First, we need to convert the temperature from Celsius to Kelvin. Just add 273.15 to -24.0, and you'll get 249.15 K. Now, let's substitute the values we have into the equation:
p x 45.4 = 0.625 x 8.3145 x 249.15
After solving the equation, the pressure comes out to be approximately 248.73 kPa. So, we can say that the gas exerts a pressure of around 248.73 kilopascals in the 45.4-liter container at -24.0ºC. But hey, don't let the numbers pressure you!
To find the pressure exerted by the gas, we can use the ideal gas law equation, which states:
PV = nRT
Where:
P = pressure
V = volume
n = number of moles
R = ideal gas constant (0.0821 L·atm/mol·K)
T = temperature in Kelvin
First, we need to convert the temperature from Celsius to Kelvin. The conversion formula is:
T (K) = T (°C) + 273.15
Substituting the values into the equation:
T (K) = -24.0°C + 273.15
T (K) = 249.15 K
Now, we can plug the values into the ideal gas law equation:
PV = nRT
P * 45.4 L = 0.625 mol * 0.0821 L·atm/mol·K * 249.15 K
P * 45.4 L = 10.2074 L·atm
P = 10.2074 L·atm / 45.4 L
P = 0.2247 atm
Therefore, the pressure exerted by 0.625 mol of gas in a 45.4 L container at -24.0ºC is approximately 0.2247 atm.

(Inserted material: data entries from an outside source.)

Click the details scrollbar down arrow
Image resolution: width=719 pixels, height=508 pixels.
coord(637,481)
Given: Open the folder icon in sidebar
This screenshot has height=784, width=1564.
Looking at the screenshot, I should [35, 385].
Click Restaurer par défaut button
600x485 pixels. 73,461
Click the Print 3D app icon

To find the pressure exerted by the gas, we can use the ideal gas law equation, which is represented as:
PV = nRT
Where:
P is the pressure (in units of force per unit area, such as Pascal or atm)
V is the volume of the gas (in liters)
n is the number of moles of gas
R is the ideal gas constant (0.0821 L·atm/K·mol at standard conditions)

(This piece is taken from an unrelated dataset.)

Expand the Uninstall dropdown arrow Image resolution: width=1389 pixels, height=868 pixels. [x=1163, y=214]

T is the temperature of the gas (in Kelvin)
First, we need to convert the temperature from Celsius to Kelvin by adding 273.15 to -24.0ºC:
T = -24.0ºC + 273.15 = 249.15 K
Now, we can substitute the given values into the ideal gas law equation and solve for pressure (P):
P * 45.4 L = 0.625 mol * 0.0821 L·atm/K·mol * 249.15 K
P * 45.4 L = 12.773 atm·L
P = 12.773 atm·L / 45.4 L
P ≈ 0.281 atm
Therefore, the pressure exerted by 0.625 mol of gas in a 45.4 L container at -24.0ºC is approximately 0.281 atm.